UK IHT and Domicile: How the Residence-Based Rules Work Since April 2025
Until 5 April 2025, UK inheritance tax was unusual among major economies in using domicile — not residency — as its primary connecting factor. A UK-domiciled individual faced UK IHT at 40% on their worldwide estate regardless of where they lived, while a non-UK-domiciled individual faced UK IHT only on UK-situated assets.
This changed fundamentally on 6 April 2025. The UK abolished domicile as the connecting factor for IHT (alongside the abolition of the non-dom regime and the remittance basis for income tax and CGT) and replaced it with a residence-based test. From that date, an individual who is a "long-term UK resident" — broadly, UK-resident for 10 of the last 20 tax years — is within the scope of UK IHT on their worldwide estate. An individual who is not a long-term UK resident is exposed to UK IHT only on UK-situated assets. Domicile, the domicile of origin, and the former 15-of-20 "deemed domicile" rule no longer determine IHT liability.

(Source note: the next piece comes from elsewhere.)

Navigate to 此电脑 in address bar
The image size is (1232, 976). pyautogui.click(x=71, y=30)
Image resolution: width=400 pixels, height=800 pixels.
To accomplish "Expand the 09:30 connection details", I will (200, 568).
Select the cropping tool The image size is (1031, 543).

The potential saving from falling outside the worldwide charge remains substantial. A £20 million estate held outside the UK by a long-term UK resident carries a UK IHT exposure of approximately £8 million; the same estate, once the individual is no longer a long-term UK resident, would have no UK IHT on the non-UK portion. The financial incentive to manage UK residence history — for those who have genuinely left the UK permanently — is one of the most powerful in the entire UK tax system.
Domicile concepts remain relevant background — they still inform some private-international-law questions and pre-April-2025 history — but they are no longer the test for IHT. The sections below first explain the residence-based rules that apply in 2026, then summarise the domicile concepts (now of reduced significance) for context.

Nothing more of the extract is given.